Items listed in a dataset
+===+

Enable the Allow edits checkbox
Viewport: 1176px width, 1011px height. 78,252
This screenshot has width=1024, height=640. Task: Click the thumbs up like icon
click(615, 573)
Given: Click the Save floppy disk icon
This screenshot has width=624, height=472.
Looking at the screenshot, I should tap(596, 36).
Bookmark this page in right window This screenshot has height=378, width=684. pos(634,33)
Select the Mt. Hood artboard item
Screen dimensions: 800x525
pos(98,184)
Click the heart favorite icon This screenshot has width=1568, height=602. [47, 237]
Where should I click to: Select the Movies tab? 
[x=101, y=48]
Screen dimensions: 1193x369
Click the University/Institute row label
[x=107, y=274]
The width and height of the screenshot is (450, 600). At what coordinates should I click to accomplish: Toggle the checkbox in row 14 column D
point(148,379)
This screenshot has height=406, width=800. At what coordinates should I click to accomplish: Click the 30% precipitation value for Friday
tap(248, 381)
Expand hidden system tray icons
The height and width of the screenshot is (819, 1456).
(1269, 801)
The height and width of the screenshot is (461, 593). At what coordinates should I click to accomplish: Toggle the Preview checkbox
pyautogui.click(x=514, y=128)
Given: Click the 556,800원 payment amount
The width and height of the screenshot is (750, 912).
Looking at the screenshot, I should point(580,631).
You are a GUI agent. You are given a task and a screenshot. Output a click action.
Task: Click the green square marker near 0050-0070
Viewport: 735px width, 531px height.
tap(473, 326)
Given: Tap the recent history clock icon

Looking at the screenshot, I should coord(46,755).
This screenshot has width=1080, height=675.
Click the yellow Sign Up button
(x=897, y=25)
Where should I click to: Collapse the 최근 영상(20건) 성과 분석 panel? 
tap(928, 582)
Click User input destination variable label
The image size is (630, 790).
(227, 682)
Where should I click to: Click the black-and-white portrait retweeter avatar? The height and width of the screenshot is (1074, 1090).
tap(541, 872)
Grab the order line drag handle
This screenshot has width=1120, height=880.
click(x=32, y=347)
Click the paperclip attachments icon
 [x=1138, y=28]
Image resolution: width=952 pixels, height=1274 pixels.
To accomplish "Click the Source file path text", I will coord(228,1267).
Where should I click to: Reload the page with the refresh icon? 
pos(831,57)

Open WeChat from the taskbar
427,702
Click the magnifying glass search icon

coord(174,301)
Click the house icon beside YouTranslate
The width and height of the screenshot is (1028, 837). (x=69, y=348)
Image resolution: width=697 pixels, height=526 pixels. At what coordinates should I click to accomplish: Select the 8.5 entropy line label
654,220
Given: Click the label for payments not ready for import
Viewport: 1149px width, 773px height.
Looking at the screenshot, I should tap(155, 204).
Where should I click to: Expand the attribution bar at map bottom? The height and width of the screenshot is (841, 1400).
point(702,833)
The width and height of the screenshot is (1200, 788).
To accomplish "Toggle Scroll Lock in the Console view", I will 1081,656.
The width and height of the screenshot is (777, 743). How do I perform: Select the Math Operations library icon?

+===+

PROBLEM DESCRIPTION
List the lines of the records where "will" occurs.

RESULT BELOW
To accomplish "Click the Source file path text", I will coord(228,1267).
To accomplish "Toggle Scroll Lock in the Console view", I will 1081,656.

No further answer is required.